#### [Work instructions]
Which lines in the records below contain the word "will"? Report each of them in full.

[Records excerpted from a collection]
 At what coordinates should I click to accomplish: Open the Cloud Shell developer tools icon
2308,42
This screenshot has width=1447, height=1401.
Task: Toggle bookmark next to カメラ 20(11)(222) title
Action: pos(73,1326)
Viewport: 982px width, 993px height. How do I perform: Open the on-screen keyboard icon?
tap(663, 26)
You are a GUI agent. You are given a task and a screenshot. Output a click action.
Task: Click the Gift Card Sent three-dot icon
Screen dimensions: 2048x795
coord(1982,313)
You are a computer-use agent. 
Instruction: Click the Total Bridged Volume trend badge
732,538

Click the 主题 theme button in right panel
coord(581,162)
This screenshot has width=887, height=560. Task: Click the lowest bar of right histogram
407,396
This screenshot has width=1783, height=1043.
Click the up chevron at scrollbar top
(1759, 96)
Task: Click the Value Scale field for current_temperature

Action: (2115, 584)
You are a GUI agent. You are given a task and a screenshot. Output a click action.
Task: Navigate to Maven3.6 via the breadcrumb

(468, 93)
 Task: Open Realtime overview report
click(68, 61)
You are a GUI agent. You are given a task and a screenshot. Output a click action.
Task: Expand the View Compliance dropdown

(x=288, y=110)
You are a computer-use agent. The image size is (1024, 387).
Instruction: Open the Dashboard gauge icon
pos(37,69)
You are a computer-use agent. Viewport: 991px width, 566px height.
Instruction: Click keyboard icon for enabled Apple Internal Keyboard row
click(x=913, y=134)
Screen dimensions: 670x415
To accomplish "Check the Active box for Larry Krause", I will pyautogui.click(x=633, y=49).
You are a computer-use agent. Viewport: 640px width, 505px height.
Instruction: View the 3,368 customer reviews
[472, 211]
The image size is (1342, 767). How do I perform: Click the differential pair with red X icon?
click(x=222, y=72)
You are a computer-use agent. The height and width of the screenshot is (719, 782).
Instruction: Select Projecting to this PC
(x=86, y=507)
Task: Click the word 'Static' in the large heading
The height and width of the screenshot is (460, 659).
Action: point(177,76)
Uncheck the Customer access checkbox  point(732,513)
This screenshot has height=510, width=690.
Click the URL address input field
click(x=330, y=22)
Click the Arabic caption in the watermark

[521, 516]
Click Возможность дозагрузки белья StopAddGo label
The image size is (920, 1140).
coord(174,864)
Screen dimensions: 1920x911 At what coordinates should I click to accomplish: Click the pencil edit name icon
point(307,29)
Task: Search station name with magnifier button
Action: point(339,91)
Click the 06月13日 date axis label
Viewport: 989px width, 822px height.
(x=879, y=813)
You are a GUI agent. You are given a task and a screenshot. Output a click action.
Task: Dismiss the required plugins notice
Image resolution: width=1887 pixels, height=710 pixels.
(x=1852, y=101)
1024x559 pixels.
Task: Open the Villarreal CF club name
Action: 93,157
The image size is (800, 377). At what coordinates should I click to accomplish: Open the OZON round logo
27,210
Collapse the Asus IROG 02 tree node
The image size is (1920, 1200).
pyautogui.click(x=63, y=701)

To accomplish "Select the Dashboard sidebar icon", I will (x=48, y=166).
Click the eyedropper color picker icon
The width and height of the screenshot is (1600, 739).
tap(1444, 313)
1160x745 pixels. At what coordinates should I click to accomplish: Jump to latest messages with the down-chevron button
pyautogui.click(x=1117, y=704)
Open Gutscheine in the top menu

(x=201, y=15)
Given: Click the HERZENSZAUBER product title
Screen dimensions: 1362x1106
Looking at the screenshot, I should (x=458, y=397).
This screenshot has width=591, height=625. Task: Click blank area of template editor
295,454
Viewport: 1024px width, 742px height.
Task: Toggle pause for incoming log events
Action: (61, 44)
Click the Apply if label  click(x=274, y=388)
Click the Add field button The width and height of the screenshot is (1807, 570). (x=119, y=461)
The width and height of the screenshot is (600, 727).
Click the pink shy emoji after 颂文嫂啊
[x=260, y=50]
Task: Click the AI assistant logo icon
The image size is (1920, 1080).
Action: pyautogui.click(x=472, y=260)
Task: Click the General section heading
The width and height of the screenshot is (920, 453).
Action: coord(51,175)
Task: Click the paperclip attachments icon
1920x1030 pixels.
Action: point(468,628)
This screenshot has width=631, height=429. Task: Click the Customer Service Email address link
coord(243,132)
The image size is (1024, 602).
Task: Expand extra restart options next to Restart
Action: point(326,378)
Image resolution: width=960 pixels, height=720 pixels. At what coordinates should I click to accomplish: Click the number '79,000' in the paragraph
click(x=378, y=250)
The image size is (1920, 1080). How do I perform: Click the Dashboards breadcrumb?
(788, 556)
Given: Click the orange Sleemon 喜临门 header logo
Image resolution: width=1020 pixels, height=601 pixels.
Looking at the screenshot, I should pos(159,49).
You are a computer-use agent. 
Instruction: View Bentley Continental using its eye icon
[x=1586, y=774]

#### [The output]
To accomplish "Check the Active box for Larry Krause", I will pyautogui.click(x=633, y=49).
To accomplish "Select the Dashboard sidebar icon", I will (x=48, y=166).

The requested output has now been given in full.